Mo. Lawmakers Quarrel Over Cigarette-Tax Gain
What started as a legislative attempt to raise money for Missouri's public schools by increasing the tax on cigarettes has developed into a political donnybrook that may ultimately yield relatively little for the schools.
The state's House and Senate have less than a week to work out substantial differences over how much to raise the tax and how to distribute the proceeds.
The issue has raised arguments about equity for urban and "property-poor" school districts, about Missouri's ability to compete for business with neighboring states, and about the entire system of distributing state aid to education. Furthermore, because it has been linked to school desegregation, the bill's progress has been impeded by the racial tensions that have been evident throughout the legislative session.
And because the tax increase would raise at most $47 million--out of the $102 million in new revenue the state board of education says the schools will need next year--some state and local education officials are wondering whether it has been worth the fight.
As passed by the House, the bill would raise the state sales tax on cigarettes from 9 cents to 16 cents per package. The $30 million to $47 million in estimated new revenue would be distributed to school districts using a new "cost-of-education" index based on districts' needs, and districts would be allowed to use a three-year average in figuring average daily attendance, on which state aid is based. The latter provision was intended to cushion the effects of declining enrollment.
The Senate version, passed this month, provides for a tax of 13 cents per package. The $20 million to $24 million in new revenue would be distributed on a "flat-grant" basis, with an equal amount per pupil regardless of districts' needs or variations in costs.
'Fair Share Fund'
Under the flat grant, called the "Fair Share Fund" by its Senate sponsor, districts with high property wealth would receive the same amount per pupil as poorer districts; both the current state-aid formula and the House's proposed cost-of-education index take local taxing capacity into account.
Any proceeds from an increased cigarette tax would be added to the schools' budget increase from the general fund. At most, estimated John W. Alberty, school-finance di-rector for the state Department of Elementary and Secondary Education, the legislature is expected to appropriate an additional $26 million for education out of the general fund.
The state contributed nearly $708 million in general aid to schools this year--approximately 46 percent of the average district's operating budget.
"[The increase under consideration] is a relatively small proportion in respect to the hard times we're having," Mr. Alberty said.
Districts are already feeling the pinch, Mr. Alberty said, because the state's cash-flow problems have forced the delay of some $100 million in aid payments. In a normal year, he said, school districts would have received about 80 percent of their state allotments by March; because of the delay, they have received only about 62 percent.

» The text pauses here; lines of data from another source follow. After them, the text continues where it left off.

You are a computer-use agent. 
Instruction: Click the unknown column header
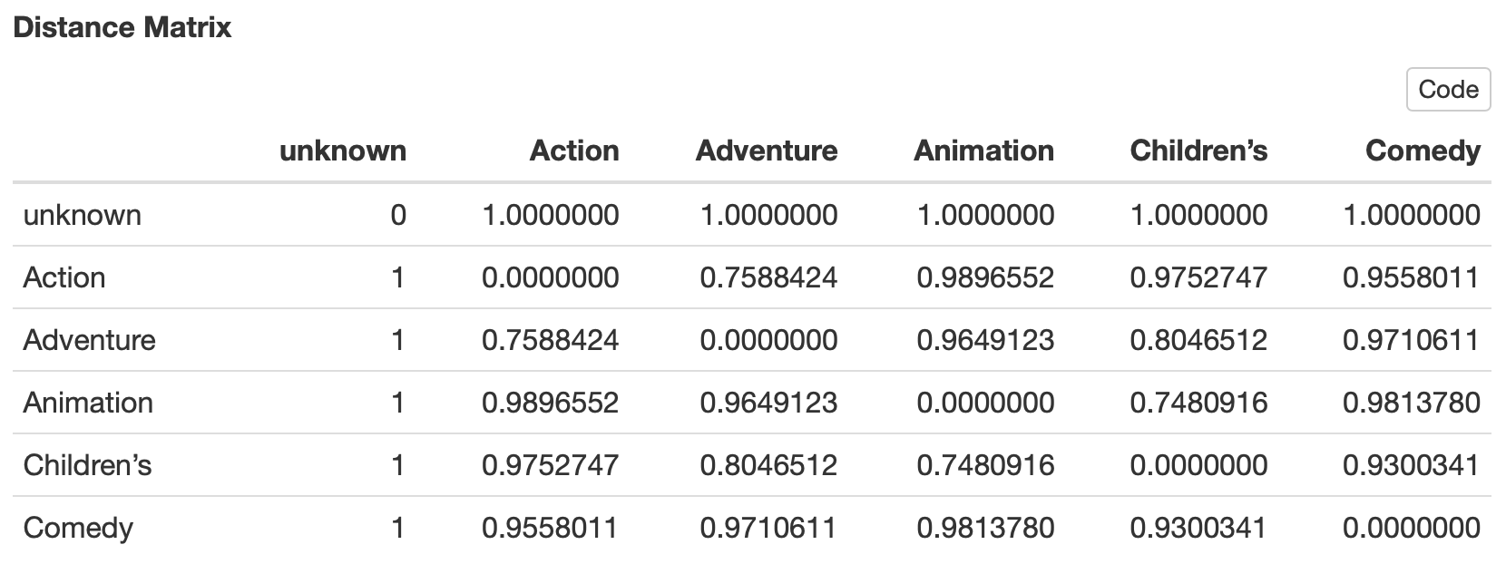click(343, 151)
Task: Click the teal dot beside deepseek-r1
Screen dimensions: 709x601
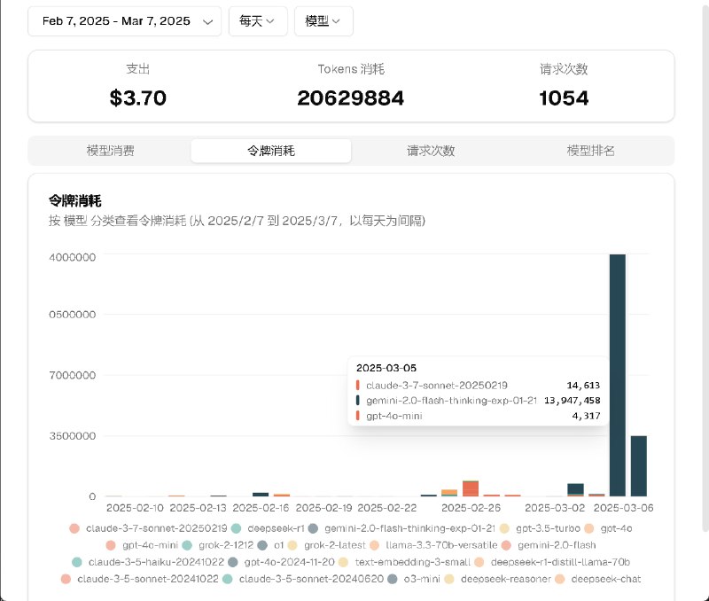Action: click(235, 528)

Under Missouri law, all proceeds from cigarette taxes are dedicated to education and 75 percent of the money must go toward teachers' salaries--a provision that has prompted some lawmakers to charge that the bill, in any form, is simply a way of raising teachers' salaries.
Other opponents of the measure contend that the tax increase would put Missouri at a competitive disadvantage because some of the state's municipalities also levy ciga-rette taxes, and several surrounding states already have much lower taxes. Residents of border areas, they argue, would simply cross state lines to buy their cigarettes.
And another volatile issue--busing for school desegregation--has at times appeared to threaten school-aid measures. Desegregation has been divisive in the St. Louis area, where an interdistrict case is in court, and in Kansas City, where a metropolitan-desegregation suit is, for the time being, dormant.
But it is of interest to legislators from all around the state, Mr. Alberty and others said, because the state was found partially liable for busing costs in the St. Louis case and paid approximately $11 million last year for busing there.
The House version of the cigarette-tax bill, for example, contains an amendment forbidding the use of any of the proceeds for desegregation busing. A similar amendment was offered in the Senate but was withdrawn after another senator proposed that all revenues from the tax increase be used for desegregation.
So pervasive has the busing issue been this session that seven anti-busing bills have been introduced, legislators have at times been reduced to racial name-calling, and the Senate voted to cut off debate, for only the second time in a century, on an anti-busing bill.